Libby heard the words, but they weren’t for him. They were for the poor devil sitting slumped on the bridge. The face was familiar, but he didn’t know anybody who had been through so much that they could look like that. Sunken dark-ringed eyes, made pink and puffy by crying, smoke-stained face barred by streaks of uncontrolled tears. No, he didn’t know that person, but he could feel pity for him.

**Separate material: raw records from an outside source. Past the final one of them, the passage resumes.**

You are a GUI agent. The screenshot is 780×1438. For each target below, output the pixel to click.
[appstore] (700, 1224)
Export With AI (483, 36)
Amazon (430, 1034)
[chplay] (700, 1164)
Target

‘Splash your face with it. You’ll feel better.’ Clarence felt the helmet being taken from his hands, he looked, and it was Andrea, who dipping in a cloth that tinged the water pink, began to sponge the grime from Libby’s hands before rinsing the cloth and starting on his face.

It felt good, cold and clean and fresh. For a moment Libby shared the pleasure of the sensation with the hunched figure, then as the cloth moved over his face it was as though it wiped the confusion from his mind and he knew he was that pitiful creature. As the realisation hit him, so did all the pressures and fears and memories and frustrations that had brought him to that state and his head bowed slowly forward to rest between Andrea’s breasts and he cried again.

‘Get him aboard.’ Hyde took Libby’s left arm. ‘We’ve got to keep moving.’

Clarence couldn’t do it, took a step back, recoiling from the prospect of physical contact, and it was Andrea who started to take his other arm, before Dooley gently moved her aside and took her place.

Having plugged the several leaks in the Land-Rover’s radiator, and refilled its cooling system from the stream, Burke had at last managed to get the vehicle moving under its own power, though it now produced loud metallic noises from an extravagantly buckled front wheel.

Only three of the wounded women had to be put back on board. When at last they pulled back on to the road, with the Land-Rover trailing the APC by a good quarter of a mile, they left five bodies behind, laid in a neat row beside the road, their open wounds still steaming in the cool morning air.

The area of the Zone through which they were now passing had been fought over quite recently, within the last three months. Wrecked guns and tanks and other vehicles were everywhere.